Three examples demonstrate that new commitment: a resume that brings cancer patients’ real experience to the forefront, an alarm clock that helps people fight another day, and a newspaper that just makes getting information easier no matter how well you can see.
Let’s start with resume.
The Unstoppable Resume from Cancer@Work was built to tackle the barriers that HR recruitment software creates for people who’ve missed time from career and work due to a battle against cancer. It turns out that some 95% of multinationals and half of new businesses use applicant tracking systems. These smart software sleuths can automatically pass on resumes that show inactivity or blank spots in career continuity. Many cancer survivors and thrivers have just those issues on their resumes. That could be why 70% of cancer survivors are still looking for employment 2 years after diagnosis.
The Unstoppable Resume is a platform that helps people who have fought cancer fight software discrimination. It’s fueled by the most commonly searched soft skills and tons of testimonials about what a fight against cancer taught individuals. The platform combines those two and help patients create the language to share their real-life experience for all it will be worth to those employers. 10,000 resumes have already been generated.
Get Up Alarm Clock
Speaking of cancer, in the middle of the fight, how hard can it be to get up and do it again every day? The treatments, the doctors, the pain and discomfort. It’s one thing to face the diagnosis, it’s another to battle the later stages of the disease.
Eli Lilly wanted to make it easier for people to get up and fight. So, it went to where they wake up: the bedroom. The Get Up Alarm Clock sits on a bedside table and connects to a patient’s Twitter account. Every morning, when the alarm goes off, inspirational messages from friends and family are projected on the ceiling.

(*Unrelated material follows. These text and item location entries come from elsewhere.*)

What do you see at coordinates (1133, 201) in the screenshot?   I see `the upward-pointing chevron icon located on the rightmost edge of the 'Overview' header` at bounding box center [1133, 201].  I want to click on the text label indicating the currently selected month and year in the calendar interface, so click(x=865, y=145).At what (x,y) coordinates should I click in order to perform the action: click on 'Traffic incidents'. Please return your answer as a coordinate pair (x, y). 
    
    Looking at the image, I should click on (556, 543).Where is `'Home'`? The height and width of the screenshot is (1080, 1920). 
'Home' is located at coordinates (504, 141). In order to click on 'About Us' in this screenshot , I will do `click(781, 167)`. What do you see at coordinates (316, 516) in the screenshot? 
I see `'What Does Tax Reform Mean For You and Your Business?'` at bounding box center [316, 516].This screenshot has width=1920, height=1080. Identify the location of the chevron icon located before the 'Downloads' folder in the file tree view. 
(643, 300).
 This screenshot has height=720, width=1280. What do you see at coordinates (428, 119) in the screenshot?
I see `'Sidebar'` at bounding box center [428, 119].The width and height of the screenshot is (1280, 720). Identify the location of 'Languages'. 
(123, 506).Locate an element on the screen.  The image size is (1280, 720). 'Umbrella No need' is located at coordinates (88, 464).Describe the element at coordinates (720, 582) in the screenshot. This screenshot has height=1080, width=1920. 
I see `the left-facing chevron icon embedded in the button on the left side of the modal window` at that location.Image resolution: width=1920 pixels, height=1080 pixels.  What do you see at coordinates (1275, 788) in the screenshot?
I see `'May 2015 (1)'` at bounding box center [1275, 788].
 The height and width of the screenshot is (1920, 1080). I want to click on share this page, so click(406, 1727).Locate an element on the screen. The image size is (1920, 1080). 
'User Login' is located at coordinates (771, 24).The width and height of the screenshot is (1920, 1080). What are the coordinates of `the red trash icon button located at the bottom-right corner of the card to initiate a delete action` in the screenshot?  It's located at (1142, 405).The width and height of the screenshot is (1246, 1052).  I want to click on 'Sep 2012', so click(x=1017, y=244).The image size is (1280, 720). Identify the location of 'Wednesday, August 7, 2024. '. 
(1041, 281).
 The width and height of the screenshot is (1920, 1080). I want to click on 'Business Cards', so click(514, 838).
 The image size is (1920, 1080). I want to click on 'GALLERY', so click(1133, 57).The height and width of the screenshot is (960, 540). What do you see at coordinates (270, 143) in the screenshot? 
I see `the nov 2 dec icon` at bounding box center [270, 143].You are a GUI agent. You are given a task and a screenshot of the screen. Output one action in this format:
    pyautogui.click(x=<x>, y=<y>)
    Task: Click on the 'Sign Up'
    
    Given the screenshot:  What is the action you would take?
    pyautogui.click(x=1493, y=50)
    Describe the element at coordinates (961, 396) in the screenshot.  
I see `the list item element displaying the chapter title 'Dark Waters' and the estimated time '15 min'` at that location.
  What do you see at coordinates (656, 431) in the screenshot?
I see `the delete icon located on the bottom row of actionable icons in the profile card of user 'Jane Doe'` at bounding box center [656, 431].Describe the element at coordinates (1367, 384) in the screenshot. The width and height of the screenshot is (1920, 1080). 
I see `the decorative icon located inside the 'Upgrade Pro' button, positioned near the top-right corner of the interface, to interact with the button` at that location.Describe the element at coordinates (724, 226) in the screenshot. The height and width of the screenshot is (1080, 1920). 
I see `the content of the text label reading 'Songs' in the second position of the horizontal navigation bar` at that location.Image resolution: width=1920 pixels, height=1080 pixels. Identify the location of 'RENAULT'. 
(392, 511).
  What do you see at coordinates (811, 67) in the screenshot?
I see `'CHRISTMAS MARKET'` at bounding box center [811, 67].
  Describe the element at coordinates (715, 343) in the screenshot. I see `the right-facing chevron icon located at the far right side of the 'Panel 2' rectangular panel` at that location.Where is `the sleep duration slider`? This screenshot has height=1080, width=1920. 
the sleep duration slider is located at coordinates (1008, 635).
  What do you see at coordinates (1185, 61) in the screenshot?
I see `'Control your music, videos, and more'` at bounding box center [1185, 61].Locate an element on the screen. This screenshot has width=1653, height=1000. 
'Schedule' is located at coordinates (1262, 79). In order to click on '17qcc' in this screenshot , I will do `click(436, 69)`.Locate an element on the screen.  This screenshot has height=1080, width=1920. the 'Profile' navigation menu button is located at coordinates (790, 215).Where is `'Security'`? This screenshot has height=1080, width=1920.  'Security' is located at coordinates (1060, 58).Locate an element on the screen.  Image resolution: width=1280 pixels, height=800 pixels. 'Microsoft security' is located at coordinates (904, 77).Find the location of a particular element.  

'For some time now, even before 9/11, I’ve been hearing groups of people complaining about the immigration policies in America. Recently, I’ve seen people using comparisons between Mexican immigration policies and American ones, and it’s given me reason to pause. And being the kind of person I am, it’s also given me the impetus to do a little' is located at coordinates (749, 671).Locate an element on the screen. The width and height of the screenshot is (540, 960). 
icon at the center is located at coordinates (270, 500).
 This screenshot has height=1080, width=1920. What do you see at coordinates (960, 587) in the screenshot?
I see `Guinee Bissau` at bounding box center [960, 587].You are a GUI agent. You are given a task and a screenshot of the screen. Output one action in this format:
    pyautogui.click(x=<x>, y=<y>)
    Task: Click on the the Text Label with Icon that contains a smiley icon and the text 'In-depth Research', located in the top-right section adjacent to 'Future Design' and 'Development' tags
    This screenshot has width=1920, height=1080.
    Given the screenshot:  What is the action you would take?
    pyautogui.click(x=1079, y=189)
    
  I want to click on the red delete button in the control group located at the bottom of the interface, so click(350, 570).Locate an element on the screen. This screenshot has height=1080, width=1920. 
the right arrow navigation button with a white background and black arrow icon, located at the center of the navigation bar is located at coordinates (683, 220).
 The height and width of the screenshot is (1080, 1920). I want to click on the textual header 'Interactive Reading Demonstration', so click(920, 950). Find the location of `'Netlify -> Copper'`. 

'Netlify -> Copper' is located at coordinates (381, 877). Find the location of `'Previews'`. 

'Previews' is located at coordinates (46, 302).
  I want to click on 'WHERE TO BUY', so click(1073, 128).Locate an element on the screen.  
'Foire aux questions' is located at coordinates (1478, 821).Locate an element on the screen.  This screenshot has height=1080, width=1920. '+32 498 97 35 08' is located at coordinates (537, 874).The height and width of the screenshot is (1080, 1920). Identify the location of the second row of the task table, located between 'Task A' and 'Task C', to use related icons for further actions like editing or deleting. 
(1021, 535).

It work through a custom DM inbox on Twitter. Patients can invite friends and family to join and every message they send – including photos and videos – is projected to start the day with new motivation.
Smartread
Bayer’s research showed that most patients who live with macular conditions prefer print as a medium, but the degeneration in their eyesight prevents them from being able to see most magazines and newspapers well.
Bayer partnered with Royal National Institute of the Blind to create the first long-form publication these patients had been able to read since their condition progressed. Smartread has oversize type, carefully collected fonts, high contrast colors, low reflective stock, and very simple design elements. Together, they create clarity and contrast that brings the news back into focus to empower a vulnerable audience with a tool that makes what they want to do possible.